Better gpg signature checking

helpers/config

@@ -134,21 +134,16 @@ cd PACKAGES/$PACKAGE
 apt-get update -c $LOCAL_APT/etc/apt.conf
 apt-get source $PACKAGE --download-only -c ${LOCAL_APT}/etc/apt.conf
 # Verify it first
-#   Import the key for the package uploader
-#   Use the one listed in the helper if available, otherwise download the one listed in the dsc
-if [ "1$SIGNKEY" != "1" ] ; then
-  apt-key --keyring ${LOCAL_APT}/etc/trusted.gpg adv --recv-keys --keyserver hkps://keyserver.ubuntu.com:443 $SIGNKEY > /dev/null
-  gpgv --keyring ${LOCAL_APT}/etc/trusted.gpg *.dsc
+if grep -q "BEGIN PGP SIGNATURE" *.dsc; then
+  KEY=$(gpg2 --keyid-format 0xlong --verify  *.dsc  2>&1 | grep 0x | sed 's/.*0x//' || true)
+  [ -z "$KEY" ] && KEY=$(gpgv --keyring ${LOCAL_APT}/etc/trusted.gpg *.dsc 2>&1 | egrep ".SA key" | sed 's/.*.SA key //' || true)
+  apt-key --keyring ${LOCAL_APT}/etc/trusted.gpg adv --recv-keys --keyserver hkps://keyserver.ubuntu.com:443 $KEY > /dev/null
+  touch ${LOCAL_APT}/keyring.gpg
+  gpg2 --keyring ${LOCAL_APT}/keyring.gpg --import ${LOCAL_APT}/etc/trusted.gpg
+  gpg2 --verify --keyring ${LOCAL_APT}/etc/trusted.gpg *.dsc
 else
-  if grep -q "BEGIN PGP SIGNATURE" *.dsc; then
-    KEY=$(gpgv --keyring ${LOCAL_APT}/etc/trusted.gpg *.dsc 2>&1 | grep "key ID" | sed 's/.*key ID //' || true)
-    [ -z "$KEY" ] && KEY=$(gpgv --keyring ${LOCAL_APT}/etc/trusted.gpg *.dsc 2>&1 | egrep ".SA key" | sed 's/.*.SA key //' || true)
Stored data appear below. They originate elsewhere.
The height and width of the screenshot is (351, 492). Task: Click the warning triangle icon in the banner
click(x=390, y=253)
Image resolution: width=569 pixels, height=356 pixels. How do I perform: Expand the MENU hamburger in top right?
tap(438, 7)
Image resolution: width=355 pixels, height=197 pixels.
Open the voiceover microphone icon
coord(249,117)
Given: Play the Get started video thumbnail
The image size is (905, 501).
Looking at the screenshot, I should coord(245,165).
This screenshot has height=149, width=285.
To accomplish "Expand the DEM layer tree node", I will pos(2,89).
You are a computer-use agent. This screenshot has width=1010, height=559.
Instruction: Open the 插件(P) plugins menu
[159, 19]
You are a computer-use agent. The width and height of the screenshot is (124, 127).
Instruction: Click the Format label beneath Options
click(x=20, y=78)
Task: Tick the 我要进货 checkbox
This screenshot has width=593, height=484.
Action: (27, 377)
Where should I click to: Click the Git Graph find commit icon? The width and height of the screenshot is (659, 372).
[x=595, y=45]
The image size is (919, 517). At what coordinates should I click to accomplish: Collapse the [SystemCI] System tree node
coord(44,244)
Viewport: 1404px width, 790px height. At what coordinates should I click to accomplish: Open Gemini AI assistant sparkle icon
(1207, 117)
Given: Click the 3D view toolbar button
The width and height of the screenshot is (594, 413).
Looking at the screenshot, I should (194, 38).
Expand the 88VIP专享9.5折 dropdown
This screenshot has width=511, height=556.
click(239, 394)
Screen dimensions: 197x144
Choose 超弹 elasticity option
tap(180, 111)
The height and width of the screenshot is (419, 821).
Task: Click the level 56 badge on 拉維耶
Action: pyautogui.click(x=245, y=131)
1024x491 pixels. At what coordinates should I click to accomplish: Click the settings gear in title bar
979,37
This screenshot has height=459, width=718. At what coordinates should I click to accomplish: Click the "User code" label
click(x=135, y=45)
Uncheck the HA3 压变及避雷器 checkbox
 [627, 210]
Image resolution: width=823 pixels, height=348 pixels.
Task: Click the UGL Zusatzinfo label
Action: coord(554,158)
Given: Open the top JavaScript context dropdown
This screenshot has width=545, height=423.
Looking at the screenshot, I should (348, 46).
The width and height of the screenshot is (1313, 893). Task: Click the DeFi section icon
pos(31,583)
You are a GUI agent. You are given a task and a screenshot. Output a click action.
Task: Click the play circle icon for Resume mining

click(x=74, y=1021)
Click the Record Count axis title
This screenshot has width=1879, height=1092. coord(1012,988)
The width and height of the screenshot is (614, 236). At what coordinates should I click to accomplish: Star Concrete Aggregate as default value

-    apt-key --keyring ${LOCAL_APT}/etc/trusted.gpg adv --recv-keys --keyserver hkps://keyserver.ubuntu.com:443 $KEY > /dev/null
-    gpgv --keyring ${LOCAL_APT}/etc/trusted.gpg *.dsc
-  else
-    echo WARNING! The dsc file is not gpg signed!
-    [ -z "$EXTERNAL" ] && exit 1
-  fi
+  echo WARNING! The dsc file is not gpg signed!
+  [ -z "$EXTERNAL" ] && exit 1
 fi
 
 dpkg-source --no-check -x --skip-patches *.dsc source